» **WHAT YOU NEED TO DO**
Every line of the data that includes "input" should be copied out.
(DATA RECORDS Opens)
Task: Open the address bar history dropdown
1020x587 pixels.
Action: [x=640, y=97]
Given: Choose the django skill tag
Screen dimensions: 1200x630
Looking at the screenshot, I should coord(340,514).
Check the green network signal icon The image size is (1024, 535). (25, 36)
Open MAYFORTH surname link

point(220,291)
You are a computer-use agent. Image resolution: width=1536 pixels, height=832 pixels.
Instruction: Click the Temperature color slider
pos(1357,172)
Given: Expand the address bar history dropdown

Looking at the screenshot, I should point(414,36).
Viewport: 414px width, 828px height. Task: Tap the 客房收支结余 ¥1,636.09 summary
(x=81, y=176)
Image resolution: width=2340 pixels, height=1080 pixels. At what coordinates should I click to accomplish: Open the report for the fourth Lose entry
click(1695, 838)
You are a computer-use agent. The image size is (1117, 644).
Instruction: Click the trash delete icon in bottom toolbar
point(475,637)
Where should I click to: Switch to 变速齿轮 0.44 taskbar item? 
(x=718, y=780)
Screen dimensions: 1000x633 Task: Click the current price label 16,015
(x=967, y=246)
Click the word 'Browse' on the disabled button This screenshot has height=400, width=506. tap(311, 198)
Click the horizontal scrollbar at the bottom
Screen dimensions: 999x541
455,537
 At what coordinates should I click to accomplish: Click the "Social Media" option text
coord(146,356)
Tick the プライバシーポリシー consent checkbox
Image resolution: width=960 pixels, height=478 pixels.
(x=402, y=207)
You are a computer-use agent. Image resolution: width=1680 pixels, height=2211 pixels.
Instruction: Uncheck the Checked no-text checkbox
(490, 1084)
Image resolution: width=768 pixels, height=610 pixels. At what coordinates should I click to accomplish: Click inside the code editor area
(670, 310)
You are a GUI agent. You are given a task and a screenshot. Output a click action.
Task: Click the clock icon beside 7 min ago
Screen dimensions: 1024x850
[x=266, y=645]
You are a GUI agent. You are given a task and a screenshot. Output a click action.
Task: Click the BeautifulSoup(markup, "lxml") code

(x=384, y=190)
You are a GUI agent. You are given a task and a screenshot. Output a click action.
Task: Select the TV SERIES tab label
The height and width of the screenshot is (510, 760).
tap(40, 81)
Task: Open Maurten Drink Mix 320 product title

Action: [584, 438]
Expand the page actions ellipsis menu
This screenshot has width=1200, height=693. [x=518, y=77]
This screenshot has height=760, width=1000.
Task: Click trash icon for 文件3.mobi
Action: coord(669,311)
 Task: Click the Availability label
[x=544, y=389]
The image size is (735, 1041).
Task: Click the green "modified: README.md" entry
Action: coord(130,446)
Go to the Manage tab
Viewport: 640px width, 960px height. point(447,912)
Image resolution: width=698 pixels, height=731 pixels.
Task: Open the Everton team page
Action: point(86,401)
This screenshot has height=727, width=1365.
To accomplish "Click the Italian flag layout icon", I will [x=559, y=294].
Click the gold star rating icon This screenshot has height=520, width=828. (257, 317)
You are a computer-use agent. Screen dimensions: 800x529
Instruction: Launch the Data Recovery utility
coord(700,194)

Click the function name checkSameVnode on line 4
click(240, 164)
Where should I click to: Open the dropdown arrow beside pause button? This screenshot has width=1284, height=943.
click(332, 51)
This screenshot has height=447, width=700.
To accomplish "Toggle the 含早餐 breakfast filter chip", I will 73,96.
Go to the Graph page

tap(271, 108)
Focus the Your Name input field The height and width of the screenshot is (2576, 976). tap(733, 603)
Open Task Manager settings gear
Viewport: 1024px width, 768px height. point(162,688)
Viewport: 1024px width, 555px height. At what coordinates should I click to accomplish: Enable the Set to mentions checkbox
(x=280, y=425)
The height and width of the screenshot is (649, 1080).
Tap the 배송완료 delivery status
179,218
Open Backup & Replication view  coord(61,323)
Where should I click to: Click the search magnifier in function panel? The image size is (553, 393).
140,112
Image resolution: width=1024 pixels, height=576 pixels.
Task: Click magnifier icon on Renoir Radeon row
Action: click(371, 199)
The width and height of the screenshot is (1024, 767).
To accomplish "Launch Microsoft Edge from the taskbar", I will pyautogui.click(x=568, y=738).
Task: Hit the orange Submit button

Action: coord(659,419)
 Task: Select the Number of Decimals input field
(DATA RECORDS Closes)
» **RESPONSE TO THE EXERCISE**
Focus the Your Name input field The height and width of the screenshot is (2576, 976). tap(733, 603)
 Task: Select the Number of Decimals input field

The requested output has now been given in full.